Der Einfluss sozialer Medien auf die Protestbewegung wird beleuchtet, mit deren Hilfe das Verschwindenlassen der Studenten erst die überregionalen Medien erreichte; gleichzeitig werden Kommerzialisierungs- sowie Überwachungsmöglichkeiten für Unternehmen und Staat kritisch hinterfragt. Sehr spannend sind die Interviews mit JournalistInnen, die über Opfer und Täter berichten und die in „TerrorZones“ beantworten, wie sie mit diesen Erfahrungen umgehen, wie diese sie verändern. Besonders interessant ist zu sehen, mit welchen unterschiedlichen Herangehensweisen sich die Journalistinnen und der Journalist ihrem Sujet näherten.

In dem Buch wird auch der Frage nachgegangen, welchen Stellenwert die Selbstverteidigung der BürgerInnenmilizen in Mexiko hat, und ein Vergleich zu kolumbianischen Paramilitärs gezogen. Aber auch die forensische Aufarbeitung der Morde, mit der ein bestimmter Tathergang vor Gericht beschrieben werden könnte, oder etwa die Adoptionen von unbekannten Toten durch die Gemeinden werden als Verwandlung der Ohnmacht in Handlungsmacht beschrieben. Während die Erinnerungskultur in Kolumbien geplant wird, wird gleichzeitig die Frage gestellt, wie bei anhaltender Gewalt durch Paramilitärs bereits von Erinnerung gesprochen werden kann. In Mexiko verwandelt ein mexikanisches Projekt mit Angehörigen und DorfbewohnerInnen einen Ort der seriellen Gewalt in einen künstlerischen Ort der Erinnerung mit einem bunten Gemeindezentrum.

Eine andere Art, wie sich Gewalt beruhigen kann, wird am Beispiel Acajutlas in El Salvador erzählt, wo die Mara-Bande, vom BürgerInnenmeister unterstützt, zu einem Rückgang der Gewalt beitrug und somit zivile Unterstützung erhält (siehe auch Beitrag in ila 383). Oder am Beispiel des kolumbianischen Gefängnisses, wo ein Anführer mit Gewalt an die Spitze der Häftlingshierarchie kam und ein Sozialsystem für Inhaftierte und Angehörige etablierte. Diese Herrscher sind nicht demokratisch legitimiert, sondern werden aufgrund des staatlichen Versagens akzeptiert, wenn sie die alltägliche Gewalt reduzieren. Von gewaltloser Herrschaft kann natürlich mitnichten die Rede sein.

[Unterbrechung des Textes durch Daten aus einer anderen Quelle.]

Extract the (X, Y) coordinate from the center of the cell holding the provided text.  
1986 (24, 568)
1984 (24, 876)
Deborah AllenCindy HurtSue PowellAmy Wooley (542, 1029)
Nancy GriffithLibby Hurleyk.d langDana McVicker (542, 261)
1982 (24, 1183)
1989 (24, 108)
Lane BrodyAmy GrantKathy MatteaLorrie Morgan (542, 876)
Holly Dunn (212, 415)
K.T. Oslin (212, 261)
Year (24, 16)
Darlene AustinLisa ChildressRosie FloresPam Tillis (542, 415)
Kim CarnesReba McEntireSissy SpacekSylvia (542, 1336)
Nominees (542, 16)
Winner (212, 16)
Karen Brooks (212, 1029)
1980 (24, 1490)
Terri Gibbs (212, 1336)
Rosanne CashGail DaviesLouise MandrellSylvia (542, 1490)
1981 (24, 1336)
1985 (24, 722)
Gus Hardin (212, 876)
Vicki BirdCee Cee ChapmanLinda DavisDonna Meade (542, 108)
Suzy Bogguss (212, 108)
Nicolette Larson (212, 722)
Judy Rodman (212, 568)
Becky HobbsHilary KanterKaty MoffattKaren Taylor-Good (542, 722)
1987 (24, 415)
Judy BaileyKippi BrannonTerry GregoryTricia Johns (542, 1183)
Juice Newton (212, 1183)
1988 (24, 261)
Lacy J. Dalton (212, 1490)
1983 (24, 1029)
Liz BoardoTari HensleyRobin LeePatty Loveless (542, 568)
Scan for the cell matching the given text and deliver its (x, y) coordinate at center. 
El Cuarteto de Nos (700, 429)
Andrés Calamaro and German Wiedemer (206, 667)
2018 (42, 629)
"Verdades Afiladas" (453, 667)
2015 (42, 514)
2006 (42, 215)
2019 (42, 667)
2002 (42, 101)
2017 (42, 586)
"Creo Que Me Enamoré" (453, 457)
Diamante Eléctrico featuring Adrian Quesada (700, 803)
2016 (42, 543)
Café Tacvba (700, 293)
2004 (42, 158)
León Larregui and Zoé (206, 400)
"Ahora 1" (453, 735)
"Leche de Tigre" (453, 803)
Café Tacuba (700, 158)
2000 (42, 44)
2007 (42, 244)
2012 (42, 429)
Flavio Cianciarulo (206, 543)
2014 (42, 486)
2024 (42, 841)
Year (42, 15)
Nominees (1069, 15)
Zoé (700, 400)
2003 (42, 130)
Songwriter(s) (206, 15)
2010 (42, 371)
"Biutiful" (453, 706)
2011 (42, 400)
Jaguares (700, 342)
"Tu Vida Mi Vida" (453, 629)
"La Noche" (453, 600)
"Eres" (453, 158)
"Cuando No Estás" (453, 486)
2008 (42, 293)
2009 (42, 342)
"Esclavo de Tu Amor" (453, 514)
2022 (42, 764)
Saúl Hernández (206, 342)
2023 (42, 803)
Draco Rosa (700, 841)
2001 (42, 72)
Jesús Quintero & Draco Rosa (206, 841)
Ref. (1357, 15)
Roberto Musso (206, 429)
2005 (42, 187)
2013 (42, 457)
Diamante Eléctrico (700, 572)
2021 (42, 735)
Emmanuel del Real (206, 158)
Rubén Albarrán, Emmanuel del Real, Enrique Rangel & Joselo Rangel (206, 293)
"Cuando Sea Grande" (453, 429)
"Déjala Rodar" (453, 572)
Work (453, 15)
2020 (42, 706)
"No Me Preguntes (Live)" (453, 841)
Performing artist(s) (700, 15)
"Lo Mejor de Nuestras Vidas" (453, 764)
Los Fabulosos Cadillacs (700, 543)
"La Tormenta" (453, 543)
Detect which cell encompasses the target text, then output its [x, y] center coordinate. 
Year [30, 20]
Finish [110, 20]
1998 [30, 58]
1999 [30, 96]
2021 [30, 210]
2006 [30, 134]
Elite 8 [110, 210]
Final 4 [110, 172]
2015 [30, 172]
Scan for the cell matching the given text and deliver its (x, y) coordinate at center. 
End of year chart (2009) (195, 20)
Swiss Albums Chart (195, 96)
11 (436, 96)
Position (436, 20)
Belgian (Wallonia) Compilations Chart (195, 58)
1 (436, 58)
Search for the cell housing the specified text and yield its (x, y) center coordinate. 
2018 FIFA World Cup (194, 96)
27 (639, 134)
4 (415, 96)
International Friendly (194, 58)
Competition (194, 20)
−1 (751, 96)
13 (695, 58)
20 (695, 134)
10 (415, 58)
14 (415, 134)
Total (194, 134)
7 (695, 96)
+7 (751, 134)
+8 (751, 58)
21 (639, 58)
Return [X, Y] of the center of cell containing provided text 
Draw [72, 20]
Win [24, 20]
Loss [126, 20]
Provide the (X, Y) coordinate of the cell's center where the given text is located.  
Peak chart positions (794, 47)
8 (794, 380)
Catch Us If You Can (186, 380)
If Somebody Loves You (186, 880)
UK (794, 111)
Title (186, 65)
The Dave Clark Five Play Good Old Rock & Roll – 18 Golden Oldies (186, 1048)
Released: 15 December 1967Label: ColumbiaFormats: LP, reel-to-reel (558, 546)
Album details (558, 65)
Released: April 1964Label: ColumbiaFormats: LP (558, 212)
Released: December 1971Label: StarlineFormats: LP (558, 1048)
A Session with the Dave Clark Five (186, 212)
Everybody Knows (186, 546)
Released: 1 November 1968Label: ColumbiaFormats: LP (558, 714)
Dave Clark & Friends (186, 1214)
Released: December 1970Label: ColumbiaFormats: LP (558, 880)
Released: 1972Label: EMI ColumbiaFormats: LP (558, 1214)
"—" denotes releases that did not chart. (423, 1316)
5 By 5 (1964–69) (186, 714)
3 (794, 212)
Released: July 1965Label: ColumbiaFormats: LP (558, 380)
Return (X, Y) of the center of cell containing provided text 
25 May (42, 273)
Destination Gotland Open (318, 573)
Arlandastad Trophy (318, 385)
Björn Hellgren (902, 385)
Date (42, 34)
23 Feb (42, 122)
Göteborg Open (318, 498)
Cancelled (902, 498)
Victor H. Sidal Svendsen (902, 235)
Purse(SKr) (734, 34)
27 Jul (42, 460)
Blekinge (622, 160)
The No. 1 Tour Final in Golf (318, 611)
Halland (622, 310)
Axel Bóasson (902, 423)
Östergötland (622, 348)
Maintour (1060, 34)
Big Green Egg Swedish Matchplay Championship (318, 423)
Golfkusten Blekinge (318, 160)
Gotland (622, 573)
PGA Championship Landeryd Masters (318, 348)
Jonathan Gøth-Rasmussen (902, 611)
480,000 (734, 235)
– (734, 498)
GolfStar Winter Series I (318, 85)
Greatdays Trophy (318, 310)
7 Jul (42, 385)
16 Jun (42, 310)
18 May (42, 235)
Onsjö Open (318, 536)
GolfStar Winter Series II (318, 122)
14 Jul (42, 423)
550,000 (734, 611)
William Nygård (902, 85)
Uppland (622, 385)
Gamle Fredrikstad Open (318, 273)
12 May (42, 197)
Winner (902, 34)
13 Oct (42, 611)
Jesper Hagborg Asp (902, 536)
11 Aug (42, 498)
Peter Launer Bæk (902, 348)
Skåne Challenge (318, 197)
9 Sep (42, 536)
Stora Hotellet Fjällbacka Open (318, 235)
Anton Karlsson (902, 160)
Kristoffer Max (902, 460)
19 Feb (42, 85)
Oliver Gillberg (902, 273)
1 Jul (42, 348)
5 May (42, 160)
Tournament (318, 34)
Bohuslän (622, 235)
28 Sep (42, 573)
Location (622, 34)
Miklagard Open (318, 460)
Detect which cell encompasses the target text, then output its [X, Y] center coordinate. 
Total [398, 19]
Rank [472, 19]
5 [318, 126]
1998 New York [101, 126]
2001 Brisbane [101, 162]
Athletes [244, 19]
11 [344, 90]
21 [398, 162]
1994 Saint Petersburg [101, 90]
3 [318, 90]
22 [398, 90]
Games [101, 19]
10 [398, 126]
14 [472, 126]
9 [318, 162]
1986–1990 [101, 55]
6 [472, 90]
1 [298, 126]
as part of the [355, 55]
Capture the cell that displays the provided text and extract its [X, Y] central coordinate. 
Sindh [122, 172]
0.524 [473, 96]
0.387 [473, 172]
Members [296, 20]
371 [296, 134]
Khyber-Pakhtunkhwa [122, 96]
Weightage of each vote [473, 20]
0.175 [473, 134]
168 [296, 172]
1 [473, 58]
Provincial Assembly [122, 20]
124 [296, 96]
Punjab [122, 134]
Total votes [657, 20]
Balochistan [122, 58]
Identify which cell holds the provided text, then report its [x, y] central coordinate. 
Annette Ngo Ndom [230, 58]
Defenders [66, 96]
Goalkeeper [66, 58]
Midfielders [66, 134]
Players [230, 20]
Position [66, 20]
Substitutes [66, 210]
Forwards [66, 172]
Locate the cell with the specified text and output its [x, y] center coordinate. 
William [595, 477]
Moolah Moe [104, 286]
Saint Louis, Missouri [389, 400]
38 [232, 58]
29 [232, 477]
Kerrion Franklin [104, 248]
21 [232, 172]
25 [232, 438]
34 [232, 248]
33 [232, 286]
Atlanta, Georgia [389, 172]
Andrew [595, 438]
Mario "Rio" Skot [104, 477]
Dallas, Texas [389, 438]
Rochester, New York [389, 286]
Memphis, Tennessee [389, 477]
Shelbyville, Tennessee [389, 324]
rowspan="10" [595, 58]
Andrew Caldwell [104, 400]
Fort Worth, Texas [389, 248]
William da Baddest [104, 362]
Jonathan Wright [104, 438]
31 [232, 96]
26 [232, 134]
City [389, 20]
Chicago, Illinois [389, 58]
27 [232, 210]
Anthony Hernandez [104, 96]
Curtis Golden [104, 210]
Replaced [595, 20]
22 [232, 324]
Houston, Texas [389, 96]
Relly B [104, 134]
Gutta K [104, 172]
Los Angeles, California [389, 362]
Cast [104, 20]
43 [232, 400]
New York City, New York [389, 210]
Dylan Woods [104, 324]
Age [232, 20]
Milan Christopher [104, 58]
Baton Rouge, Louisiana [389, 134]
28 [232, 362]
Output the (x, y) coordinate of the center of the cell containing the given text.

Auch die europäische Mitverantwortung an der Gewalt in Mexiko wird deutlich. Neben den Waffenlieferungen der deutschen Firma Heckler & Koch mit Unterstützung der deutschen Behörden wird die Frage behandelt, welche Möglichkeiten einer Klage vor dem Strafgerichtshof in Den Haag bestehen. Durch die Abschottungspolitik der EU führt die Route der MigrantInnen vermehrt über Mexiko in die USA. Auf dieser Odyssee verschwinden viele MigrantInnen, die von dem Kartell der Zetas ermordet, entführt oder als Handlanger gehalten werden. Die Suche nach den Angehörigen, vor allem von Seiten der Frauen, wird in „TerrorZones“ begleitet. Durch die Kontinuität ihres Einsatzes konnten sie wachsen und haben an Stärke, Organisationskraft und internationaler Vernetzung hinzugewonnen.

„TerrorZones“ ist eine abwechslungsreiche Mischung aus journalistischen Reportagen, Interviews und politikwissenschaftlichen Artikeln mit Analysen und historischen Erläuterungen, die zum Nachdenken, Weinen, aber auch hoffnungsvollem Schmunzeln anregen.